Materials and methods
21 queries were raised from the 2023 APTA guideline recommendations for PF and prompted into ChatGPT-4o and ChatGPT-4 Turbo. Two experienced orthopaedic physicians evaluated the responses for accuracy, consistency, self-awareness, and fabrication and falsification using five-point Likert scales. The group-wise comparisons were conducted between the two models and subgroups.
Results
The interrater agreement between evaluators was moderate to good (intraclass correlation coefficients of 0.573–0.757). Both versions of ChatGPT were outperformed and comparable across all dimensions, including accuracy ([4.1 ± 0.8] vs. [4.1 ± 0.7], P = 0.959), consistency ([4.6 ± 0.5] vs. [4.6 ± 0.6], P = 0.890), self-awareness ([4.3 ± 0.6] vs. [4.5 ± 0.5], P = 0.407), and fabrication and falsification ([4.6 ± 0.6] vs. [4.5 ± 0.4], P = 0.681). In the subgroup comparisons, better performance was identified in closed-ended questions and for positive rather than negative recommendations (P < 0.05).
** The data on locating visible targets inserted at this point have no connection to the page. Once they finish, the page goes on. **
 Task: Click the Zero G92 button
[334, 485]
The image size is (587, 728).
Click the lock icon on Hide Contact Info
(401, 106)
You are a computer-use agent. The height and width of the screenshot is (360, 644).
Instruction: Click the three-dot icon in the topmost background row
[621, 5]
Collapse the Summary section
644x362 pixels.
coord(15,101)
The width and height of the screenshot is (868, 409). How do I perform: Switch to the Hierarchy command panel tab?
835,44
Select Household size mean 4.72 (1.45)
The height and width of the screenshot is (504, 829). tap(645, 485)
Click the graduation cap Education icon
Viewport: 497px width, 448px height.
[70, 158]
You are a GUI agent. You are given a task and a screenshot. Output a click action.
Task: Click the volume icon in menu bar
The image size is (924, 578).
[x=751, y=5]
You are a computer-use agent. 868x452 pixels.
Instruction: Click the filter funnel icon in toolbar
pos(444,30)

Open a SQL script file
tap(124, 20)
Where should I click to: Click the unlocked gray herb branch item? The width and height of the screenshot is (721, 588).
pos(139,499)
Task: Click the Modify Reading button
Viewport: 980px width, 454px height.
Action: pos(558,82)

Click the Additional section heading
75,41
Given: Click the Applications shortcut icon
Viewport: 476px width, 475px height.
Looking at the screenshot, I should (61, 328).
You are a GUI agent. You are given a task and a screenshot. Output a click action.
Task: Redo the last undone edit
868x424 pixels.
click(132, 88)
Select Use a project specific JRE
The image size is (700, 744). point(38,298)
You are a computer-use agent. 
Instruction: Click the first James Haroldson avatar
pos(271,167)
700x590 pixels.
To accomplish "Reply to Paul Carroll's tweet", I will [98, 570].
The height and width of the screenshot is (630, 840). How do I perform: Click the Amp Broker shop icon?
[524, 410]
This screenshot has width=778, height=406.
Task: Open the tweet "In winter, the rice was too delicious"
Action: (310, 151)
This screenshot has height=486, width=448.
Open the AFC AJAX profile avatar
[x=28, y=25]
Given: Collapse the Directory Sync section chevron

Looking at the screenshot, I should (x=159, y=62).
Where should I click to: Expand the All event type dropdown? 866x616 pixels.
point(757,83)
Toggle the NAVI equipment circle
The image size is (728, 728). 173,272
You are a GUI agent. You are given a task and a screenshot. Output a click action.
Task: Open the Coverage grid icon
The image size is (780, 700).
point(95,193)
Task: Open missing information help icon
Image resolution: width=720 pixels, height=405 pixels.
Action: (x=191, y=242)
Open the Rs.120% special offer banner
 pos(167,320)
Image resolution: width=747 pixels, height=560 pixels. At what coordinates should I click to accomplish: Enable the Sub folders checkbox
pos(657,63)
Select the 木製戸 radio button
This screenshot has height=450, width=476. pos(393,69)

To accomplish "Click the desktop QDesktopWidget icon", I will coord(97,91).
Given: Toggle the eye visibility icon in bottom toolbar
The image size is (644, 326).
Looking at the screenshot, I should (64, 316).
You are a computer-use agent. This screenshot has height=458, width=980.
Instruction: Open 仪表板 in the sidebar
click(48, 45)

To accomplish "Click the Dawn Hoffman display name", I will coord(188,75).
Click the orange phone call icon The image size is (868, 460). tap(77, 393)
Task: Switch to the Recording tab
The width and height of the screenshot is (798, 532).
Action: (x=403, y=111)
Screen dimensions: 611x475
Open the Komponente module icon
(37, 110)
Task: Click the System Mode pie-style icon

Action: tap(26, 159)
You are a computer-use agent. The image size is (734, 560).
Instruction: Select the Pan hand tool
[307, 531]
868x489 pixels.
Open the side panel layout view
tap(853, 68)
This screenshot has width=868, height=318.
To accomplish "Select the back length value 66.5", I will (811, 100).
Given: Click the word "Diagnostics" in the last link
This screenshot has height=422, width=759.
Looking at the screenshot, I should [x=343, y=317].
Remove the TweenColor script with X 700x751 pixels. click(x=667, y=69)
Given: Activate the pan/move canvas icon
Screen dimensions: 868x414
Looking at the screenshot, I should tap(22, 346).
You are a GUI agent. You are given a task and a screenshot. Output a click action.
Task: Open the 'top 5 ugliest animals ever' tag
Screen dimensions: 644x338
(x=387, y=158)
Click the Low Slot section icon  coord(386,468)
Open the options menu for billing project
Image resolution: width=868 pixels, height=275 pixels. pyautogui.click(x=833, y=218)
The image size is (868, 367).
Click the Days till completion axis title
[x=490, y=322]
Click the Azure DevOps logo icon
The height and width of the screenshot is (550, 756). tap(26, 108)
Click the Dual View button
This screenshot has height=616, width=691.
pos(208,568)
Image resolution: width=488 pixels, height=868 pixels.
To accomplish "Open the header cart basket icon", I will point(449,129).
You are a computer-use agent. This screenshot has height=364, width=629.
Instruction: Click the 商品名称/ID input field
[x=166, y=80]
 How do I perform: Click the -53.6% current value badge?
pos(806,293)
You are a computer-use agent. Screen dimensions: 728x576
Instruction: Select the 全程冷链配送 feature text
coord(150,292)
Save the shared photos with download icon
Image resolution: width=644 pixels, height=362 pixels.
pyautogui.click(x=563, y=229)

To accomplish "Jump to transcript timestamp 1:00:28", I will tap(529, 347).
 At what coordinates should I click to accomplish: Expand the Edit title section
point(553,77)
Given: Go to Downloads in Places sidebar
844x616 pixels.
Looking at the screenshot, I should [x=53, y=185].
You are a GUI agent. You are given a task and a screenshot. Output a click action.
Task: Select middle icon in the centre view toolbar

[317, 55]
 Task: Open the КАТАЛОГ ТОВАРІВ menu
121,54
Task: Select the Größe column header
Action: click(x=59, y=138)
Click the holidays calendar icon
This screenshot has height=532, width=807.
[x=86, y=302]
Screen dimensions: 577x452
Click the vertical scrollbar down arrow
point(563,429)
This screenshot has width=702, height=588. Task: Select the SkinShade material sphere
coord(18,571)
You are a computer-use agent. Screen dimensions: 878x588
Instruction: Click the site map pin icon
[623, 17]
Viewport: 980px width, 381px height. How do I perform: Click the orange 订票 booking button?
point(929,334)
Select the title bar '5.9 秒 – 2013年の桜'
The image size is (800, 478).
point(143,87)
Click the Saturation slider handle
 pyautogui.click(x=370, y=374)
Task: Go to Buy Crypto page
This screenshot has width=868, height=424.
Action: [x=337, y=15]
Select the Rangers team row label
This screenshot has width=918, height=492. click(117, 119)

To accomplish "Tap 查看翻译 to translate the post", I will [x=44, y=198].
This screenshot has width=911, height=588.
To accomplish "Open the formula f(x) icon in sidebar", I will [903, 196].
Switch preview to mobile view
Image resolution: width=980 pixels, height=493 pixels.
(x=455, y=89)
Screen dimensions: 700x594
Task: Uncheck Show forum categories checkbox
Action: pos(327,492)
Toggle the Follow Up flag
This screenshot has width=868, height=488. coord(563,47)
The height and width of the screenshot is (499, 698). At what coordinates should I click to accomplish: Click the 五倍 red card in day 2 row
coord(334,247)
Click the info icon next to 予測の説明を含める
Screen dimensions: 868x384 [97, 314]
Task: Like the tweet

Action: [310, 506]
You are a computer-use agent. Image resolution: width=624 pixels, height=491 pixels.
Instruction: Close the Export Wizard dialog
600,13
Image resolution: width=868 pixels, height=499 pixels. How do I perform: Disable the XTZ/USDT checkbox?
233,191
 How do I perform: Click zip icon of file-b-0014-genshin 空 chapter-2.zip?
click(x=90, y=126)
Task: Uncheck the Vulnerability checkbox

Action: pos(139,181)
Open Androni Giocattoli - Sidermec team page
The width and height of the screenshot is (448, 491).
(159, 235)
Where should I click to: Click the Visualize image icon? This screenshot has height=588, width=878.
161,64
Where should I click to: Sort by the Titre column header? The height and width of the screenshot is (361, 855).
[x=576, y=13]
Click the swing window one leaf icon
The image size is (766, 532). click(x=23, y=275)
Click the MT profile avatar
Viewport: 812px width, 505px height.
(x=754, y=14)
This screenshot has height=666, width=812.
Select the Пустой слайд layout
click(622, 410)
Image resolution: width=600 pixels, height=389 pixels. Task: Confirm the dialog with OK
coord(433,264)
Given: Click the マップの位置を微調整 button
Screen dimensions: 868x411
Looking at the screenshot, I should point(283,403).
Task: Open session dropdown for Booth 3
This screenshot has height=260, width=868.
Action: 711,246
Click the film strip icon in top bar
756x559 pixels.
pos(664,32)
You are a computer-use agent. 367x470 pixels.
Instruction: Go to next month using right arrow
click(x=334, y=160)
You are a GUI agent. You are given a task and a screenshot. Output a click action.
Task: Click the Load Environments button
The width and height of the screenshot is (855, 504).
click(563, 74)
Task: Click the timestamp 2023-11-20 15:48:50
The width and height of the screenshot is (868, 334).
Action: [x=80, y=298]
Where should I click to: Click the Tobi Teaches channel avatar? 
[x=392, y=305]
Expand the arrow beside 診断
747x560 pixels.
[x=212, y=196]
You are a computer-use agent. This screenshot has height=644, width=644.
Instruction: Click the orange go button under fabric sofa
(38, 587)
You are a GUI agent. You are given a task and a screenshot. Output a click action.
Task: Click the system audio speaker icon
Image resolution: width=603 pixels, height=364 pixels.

No significant differences were found between recommendation strength subgroups, except in fabrication and falsification ([4.4 ± 0.6] vs. [5.0 ± 0], P = 0.001).
Conclusions
The two mainstream versions of ChatGPT showed comparable and superior performance in generating recommendations concordant with clinical guidelines for PF management. However, notable specific issues included performance variations between different prompt strategies, recommendation grades, and recommendation type, and the models should still be utilized with caution.
Introduction
Plantar fasciitis (PF) is the primary cause of plantar heel pain, affecting 4–7% of the population and accounting for > 1 million patient visits in the United States per year [1,2,3]. PF greatly diminishes mobility and foot functionality, and reduces the ability to work, leading to a decline in health-related quality of life [3]. Although PF is typically self-limiting, a substantial proportion of patients continue to experience residual symptoms for anywhere from six months to over 15 years [4]. Therefore, effective management is essential for satisfactory outcomes. Several guidelines have been developed for PF to standardize the clinical practice diagnosis and treatment, and recommended physical therapy, such as plantar fascia stretching and low dye taping, as the primary core management for PF [1, 5,6,7]. Besides, approximately 62% of PF patient visits are to primary care providers [1]. The high demand for medical visits coupled with the importance of physical therapy underscores the critical role that primary care physicians play in the management of PF. However, it can be challenging for primary care physicians to find a concise and reliable source of comprehensive and up-to-date standards for diagnosis and intervention, thereby making accurate and in-time clinical decision in routine workflow.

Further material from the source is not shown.